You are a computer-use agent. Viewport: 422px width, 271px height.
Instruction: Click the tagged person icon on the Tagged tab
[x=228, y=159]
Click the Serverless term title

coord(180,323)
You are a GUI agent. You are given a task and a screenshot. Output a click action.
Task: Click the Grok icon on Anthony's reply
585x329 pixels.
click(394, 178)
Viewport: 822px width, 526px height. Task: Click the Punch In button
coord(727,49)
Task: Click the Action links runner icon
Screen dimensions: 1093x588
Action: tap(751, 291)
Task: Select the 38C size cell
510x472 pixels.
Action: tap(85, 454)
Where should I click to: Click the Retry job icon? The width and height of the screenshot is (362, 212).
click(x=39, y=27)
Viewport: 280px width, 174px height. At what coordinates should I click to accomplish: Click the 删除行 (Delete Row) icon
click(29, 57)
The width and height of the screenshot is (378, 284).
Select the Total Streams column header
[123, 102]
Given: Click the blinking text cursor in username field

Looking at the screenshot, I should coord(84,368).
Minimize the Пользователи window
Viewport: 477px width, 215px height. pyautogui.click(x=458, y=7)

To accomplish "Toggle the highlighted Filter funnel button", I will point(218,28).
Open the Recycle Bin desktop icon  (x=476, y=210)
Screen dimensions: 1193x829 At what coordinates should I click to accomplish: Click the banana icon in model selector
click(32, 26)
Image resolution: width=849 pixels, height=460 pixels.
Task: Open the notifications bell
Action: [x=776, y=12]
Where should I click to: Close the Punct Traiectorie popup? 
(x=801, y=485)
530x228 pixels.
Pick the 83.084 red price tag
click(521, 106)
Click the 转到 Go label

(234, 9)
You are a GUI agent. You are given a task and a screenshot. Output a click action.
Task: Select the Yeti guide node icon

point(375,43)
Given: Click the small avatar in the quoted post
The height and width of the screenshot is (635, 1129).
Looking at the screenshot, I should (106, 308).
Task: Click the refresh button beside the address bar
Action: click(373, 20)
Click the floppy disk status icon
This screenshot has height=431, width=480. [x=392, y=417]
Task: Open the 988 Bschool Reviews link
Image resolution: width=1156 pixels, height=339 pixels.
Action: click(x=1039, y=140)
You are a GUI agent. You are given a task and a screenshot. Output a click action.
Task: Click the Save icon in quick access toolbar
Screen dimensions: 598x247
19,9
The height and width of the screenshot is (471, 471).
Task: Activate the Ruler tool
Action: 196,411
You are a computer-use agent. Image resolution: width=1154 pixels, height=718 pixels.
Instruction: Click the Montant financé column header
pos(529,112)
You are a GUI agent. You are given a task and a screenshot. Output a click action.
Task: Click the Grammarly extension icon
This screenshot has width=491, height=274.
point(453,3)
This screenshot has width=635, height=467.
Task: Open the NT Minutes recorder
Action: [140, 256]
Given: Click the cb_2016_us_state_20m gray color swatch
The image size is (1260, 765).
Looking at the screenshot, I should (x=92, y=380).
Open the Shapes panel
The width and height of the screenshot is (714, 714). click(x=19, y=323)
------
▸ Problem requirements:
Print the records above in full, exactly.

▸ Finished exercise:
You are a computer-use agent. Viewport: 422px width, 271px height.
Instruction: Click the tagged person icon on the Tagged tab
[x=228, y=159]
Click the Serverless term title

coord(180,323)
You are a GUI agent. You are given a task and a screenshot. Output a click action.
Task: Click the Grok icon on Anthony's reply
585x329 pixels.
click(394, 178)
Viewport: 822px width, 526px height. Task: Click the Punch In button
coord(727,49)
Task: Click the Action links runner icon
Screen dimensions: 1093x588
Action: tap(751, 291)
Task: Select the 38C size cell
510x472 pixels.
Action: tap(85, 454)
Where should I click to: Click the Retry job icon? The width and height of the screenshot is (362, 212).
click(x=39, y=27)
Viewport: 280px width, 174px height. At what coordinates should I click to accomplish: Click the 删除行 (Delete Row) icon
click(29, 57)
The width and height of the screenshot is (378, 284).
Select the Total Streams column header
[123, 102]
Given: Click the blinking text cursor in username field

Looking at the screenshot, I should coord(84,368).
Minimize the Пользователи window
Viewport: 477px width, 215px height. pyautogui.click(x=458, y=7)

To accomplish "Toggle the highlighted Filter funnel button", I will point(218,28).
Open the Recycle Bin desktop icon  (x=476, y=210)
Screen dimensions: 1193x829 At what coordinates should I click to accomplish: Click the banana icon in model selector
click(32, 26)
Image resolution: width=849 pixels, height=460 pixels.
Task: Open the notifications bell
Action: [x=776, y=12]
Where should I click to: Close the Punct Traiectorie popup? 
(x=801, y=485)
530x228 pixels.
Pick the 83.084 red price tag
click(521, 106)
Click the 转到 Go label

(234, 9)
You are a GUI agent. You are given a task and a screenshot. Output a click action.
Task: Select the Yeti guide node icon

point(375,43)
Given: Click the small avatar in the quoted post
The height and width of the screenshot is (635, 1129).
Looking at the screenshot, I should (106, 308).
Task: Click the refresh button beside the address bar
Action: click(373, 20)
Click the floppy disk status icon
This screenshot has height=431, width=480. [x=392, y=417]
Task: Open the 988 Bschool Reviews link
Image resolution: width=1156 pixels, height=339 pixels.
Action: click(x=1039, y=140)
You are a GUI agent. You are given a task and a screenshot. Output a click action.
Task: Click the Save icon in quick access toolbar
Screen dimensions: 598x247
19,9
The height and width of the screenshot is (471, 471).
Task: Activate the Ruler tool
Action: 196,411
You are a computer-use agent. Image resolution: width=1154 pixels, height=718 pixels.
Instruction: Click the Montant financé column header
pos(529,112)
You are a GUI agent. You are given a task and a screenshot. Output a click action.
Task: Click the Grammarly extension icon
This screenshot has width=491, height=274.
point(453,3)
This screenshot has width=635, height=467.
Task: Open the NT Minutes recorder
Action: [140, 256]
Given: Click the cb_2016_us_state_20m gray color swatch
The image size is (1260, 765).
Looking at the screenshot, I should (x=92, y=380).
Open the Shapes panel
The width and height of the screenshot is (714, 714). click(x=19, y=323)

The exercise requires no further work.